Arrange the lines from the one containing "Task: Open the 医疗服务 breadcrumb link" through the one containing "click(x=986, y=191)", inclusive, as a Markdown table with columns Row and Line. Leave out blank lines.
**** Available records
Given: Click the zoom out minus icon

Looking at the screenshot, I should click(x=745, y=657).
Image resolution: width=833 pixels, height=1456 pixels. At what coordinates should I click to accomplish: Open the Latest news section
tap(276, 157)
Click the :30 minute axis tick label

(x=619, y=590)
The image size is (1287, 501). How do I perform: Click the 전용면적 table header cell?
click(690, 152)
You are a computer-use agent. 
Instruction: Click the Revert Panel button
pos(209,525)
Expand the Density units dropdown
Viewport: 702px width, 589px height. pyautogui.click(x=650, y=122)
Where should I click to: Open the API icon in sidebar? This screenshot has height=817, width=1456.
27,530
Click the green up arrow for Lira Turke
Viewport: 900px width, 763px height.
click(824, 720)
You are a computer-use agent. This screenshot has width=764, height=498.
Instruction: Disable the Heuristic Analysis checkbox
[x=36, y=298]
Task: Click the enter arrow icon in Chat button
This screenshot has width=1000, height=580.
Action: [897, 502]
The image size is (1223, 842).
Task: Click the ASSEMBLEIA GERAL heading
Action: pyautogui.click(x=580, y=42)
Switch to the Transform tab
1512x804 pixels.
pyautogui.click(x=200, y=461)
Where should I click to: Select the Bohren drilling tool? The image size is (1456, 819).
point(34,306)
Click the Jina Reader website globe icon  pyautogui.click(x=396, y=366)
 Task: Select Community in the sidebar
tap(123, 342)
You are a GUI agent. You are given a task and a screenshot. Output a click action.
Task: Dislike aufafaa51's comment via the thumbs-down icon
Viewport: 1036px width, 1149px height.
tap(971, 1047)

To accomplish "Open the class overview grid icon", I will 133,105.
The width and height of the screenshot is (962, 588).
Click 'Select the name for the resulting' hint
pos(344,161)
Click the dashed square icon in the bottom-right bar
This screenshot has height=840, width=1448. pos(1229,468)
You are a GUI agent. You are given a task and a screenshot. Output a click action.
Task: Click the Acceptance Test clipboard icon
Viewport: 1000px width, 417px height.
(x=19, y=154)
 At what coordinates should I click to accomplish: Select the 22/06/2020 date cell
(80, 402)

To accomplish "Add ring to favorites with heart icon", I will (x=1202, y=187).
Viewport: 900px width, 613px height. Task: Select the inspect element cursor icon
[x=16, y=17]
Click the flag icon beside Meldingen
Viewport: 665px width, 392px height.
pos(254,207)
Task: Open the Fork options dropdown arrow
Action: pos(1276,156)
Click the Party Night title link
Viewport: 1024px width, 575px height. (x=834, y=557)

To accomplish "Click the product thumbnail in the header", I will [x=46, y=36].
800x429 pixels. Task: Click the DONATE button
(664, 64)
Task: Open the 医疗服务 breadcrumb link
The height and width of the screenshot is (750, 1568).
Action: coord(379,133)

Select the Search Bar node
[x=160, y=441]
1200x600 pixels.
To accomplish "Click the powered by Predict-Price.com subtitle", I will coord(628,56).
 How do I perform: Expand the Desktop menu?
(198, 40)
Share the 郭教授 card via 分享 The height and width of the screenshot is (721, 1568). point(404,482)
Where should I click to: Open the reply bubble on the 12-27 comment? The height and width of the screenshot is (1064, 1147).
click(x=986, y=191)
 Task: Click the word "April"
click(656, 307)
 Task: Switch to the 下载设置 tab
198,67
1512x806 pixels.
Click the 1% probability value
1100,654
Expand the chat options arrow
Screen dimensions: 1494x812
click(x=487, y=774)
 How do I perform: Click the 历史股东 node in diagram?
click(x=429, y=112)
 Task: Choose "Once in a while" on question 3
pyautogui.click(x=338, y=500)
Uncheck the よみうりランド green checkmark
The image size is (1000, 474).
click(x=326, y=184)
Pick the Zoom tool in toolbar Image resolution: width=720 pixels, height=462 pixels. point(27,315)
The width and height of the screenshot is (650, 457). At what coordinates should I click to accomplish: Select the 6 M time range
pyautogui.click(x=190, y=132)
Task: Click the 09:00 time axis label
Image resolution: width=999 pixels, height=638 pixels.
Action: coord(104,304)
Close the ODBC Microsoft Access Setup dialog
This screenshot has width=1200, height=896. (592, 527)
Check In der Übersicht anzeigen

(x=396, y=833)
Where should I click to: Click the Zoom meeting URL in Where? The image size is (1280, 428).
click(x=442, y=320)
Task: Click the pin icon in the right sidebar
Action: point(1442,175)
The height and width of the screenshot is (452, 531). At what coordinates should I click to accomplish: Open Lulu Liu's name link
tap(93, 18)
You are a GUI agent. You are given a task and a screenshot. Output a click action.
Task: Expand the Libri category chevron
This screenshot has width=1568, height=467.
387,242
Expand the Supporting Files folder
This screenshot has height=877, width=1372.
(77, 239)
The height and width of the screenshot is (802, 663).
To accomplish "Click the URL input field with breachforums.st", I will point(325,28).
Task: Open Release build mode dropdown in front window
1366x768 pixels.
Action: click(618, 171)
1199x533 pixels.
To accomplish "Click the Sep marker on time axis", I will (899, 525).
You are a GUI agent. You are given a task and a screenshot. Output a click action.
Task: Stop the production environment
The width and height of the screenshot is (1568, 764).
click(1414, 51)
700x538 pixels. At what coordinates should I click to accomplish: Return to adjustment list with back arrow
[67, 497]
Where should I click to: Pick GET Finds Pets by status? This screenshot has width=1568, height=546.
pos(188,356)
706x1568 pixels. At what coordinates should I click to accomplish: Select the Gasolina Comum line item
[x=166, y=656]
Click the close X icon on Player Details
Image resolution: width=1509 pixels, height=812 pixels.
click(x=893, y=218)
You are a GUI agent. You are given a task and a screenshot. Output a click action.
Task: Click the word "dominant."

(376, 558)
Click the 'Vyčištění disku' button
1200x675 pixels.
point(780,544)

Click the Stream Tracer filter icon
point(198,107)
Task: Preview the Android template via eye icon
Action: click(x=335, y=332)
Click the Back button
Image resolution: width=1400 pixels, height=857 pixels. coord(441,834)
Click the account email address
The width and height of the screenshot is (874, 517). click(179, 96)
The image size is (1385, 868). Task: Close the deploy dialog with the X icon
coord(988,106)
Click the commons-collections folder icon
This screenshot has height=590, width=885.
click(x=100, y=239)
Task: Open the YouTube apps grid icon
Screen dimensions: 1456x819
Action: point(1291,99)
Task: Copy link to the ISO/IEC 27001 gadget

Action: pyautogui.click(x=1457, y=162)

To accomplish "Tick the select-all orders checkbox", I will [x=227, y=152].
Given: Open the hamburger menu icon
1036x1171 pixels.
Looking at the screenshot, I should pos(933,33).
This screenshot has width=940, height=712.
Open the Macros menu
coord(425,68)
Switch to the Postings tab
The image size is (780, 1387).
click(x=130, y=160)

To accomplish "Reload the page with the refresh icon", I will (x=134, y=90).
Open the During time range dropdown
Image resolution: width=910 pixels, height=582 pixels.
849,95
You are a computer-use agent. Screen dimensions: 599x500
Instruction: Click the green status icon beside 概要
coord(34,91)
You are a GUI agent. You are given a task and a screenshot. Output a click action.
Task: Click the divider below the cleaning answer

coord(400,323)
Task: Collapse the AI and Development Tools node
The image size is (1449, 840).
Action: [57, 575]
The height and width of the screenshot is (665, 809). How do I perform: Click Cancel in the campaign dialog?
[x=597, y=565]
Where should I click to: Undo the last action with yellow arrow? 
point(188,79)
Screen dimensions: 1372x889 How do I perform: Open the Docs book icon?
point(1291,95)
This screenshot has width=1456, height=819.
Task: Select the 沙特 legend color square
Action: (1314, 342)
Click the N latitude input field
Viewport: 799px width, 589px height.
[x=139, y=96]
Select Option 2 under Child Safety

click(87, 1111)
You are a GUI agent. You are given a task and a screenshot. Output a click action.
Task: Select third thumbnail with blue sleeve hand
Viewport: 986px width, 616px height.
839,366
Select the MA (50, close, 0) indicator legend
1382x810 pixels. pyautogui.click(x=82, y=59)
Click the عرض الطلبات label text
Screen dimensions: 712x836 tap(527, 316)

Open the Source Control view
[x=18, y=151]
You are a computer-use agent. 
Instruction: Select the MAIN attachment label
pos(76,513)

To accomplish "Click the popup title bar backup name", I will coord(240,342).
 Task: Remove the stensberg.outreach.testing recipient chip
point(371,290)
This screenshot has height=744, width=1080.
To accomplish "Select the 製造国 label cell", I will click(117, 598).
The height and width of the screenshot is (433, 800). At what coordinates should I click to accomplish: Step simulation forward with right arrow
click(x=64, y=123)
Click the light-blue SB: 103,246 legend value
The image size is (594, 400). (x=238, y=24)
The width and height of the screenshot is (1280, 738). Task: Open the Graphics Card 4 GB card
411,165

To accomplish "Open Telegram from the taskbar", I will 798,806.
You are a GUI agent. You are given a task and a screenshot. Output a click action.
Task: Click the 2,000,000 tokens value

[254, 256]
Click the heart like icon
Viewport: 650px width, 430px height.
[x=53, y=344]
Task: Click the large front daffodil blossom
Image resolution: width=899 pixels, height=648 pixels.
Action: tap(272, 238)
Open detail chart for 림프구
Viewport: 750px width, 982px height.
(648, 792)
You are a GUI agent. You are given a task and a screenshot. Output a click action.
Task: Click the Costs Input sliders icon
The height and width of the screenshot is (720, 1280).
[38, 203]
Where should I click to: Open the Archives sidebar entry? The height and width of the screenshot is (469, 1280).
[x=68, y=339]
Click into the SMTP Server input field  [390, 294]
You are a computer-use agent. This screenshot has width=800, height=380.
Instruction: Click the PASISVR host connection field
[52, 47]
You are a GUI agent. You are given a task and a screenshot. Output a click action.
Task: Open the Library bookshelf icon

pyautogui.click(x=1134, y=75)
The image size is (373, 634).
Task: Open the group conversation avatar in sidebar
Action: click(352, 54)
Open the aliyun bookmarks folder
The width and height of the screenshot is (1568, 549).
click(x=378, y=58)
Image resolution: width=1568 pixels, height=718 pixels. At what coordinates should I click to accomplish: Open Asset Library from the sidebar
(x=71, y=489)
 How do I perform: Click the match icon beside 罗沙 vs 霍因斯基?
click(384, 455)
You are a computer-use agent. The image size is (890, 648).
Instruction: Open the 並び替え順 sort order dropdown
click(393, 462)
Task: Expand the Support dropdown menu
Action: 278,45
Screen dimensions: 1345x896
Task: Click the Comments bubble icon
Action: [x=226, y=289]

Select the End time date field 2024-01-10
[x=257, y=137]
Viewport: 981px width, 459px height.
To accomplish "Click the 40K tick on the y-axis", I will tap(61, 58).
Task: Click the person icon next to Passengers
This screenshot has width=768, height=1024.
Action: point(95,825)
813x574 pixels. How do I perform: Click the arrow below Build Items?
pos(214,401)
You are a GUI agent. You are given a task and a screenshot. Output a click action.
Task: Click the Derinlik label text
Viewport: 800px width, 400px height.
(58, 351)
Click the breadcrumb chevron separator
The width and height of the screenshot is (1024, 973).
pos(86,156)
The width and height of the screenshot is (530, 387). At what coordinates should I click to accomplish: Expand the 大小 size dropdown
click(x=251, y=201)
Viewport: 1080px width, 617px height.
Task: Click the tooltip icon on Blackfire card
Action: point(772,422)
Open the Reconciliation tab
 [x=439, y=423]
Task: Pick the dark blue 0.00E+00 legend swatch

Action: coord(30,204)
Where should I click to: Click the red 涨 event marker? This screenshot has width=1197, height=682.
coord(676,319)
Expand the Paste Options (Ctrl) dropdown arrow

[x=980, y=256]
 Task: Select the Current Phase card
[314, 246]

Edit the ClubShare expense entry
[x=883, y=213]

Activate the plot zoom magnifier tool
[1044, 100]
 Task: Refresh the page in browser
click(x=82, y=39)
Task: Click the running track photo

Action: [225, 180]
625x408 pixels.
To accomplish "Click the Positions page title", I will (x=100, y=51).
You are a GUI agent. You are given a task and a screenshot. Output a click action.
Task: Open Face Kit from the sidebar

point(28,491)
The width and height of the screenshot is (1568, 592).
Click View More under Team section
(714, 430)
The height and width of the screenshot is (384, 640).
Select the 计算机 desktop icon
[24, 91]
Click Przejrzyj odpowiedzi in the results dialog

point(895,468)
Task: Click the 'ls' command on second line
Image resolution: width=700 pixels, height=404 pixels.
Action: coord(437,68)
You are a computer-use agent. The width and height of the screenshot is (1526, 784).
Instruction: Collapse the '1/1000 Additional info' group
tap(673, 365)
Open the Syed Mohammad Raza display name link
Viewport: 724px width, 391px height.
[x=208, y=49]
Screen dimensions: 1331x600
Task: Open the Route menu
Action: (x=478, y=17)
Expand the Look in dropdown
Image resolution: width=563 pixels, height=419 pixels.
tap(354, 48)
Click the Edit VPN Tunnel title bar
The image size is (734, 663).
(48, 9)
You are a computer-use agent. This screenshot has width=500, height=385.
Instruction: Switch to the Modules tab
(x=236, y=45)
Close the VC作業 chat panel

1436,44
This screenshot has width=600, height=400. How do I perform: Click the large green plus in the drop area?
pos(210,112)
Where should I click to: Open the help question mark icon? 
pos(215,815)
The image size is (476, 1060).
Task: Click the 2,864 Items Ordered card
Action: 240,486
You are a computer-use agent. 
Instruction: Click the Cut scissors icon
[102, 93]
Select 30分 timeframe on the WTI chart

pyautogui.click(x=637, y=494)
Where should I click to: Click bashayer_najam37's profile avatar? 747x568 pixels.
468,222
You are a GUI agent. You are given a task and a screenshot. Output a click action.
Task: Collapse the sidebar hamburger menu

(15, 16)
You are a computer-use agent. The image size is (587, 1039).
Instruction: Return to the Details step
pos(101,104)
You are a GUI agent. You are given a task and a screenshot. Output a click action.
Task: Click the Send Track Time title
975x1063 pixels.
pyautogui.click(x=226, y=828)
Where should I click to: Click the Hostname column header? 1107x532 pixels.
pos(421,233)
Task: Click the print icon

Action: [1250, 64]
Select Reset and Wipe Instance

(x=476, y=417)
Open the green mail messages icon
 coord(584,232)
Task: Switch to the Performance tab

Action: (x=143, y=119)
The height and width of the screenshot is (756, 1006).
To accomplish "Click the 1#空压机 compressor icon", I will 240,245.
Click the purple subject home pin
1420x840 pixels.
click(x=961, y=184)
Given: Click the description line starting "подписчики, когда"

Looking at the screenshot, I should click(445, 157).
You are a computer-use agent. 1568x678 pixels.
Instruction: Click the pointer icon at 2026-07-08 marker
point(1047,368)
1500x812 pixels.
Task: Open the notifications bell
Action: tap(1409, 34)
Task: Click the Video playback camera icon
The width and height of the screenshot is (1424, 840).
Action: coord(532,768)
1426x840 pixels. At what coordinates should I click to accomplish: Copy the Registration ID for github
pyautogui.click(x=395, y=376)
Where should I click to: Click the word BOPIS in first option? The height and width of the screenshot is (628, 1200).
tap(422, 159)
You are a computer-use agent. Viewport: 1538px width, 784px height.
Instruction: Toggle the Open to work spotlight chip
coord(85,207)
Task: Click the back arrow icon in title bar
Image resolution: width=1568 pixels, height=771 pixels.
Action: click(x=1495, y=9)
********
Expected output:
| Row | Line |
|---|---|
| 1 | Task: Open the 医疗服务 breadcrumb link |
| 2 | The height and width of the screenshot is (750, 1568). |
| 3 | Action: coord(379,133) |
| 4 | Select the Search Bar node |
| 5 | [x=160, y=441] |
| 6 | 1200x600 pixels. |
| 7 | To accomplish "Click the powered by Predict-Price.com subtitle", I will coord(628,56). |
| 8 |  How do I perform: Expand the Desktop menu? |
| 9 | (198, 40) |
| 10 | Share the 郭教授 card via 分享 The height and width of the screenshot is (721, 1568). point(404,482) |
| 11 | Where should I click to: Open the reply bubble on the 12-27 comment? The height and width of the screenshot is (1064, 1147). |
| 12 | click(x=986, y=191) |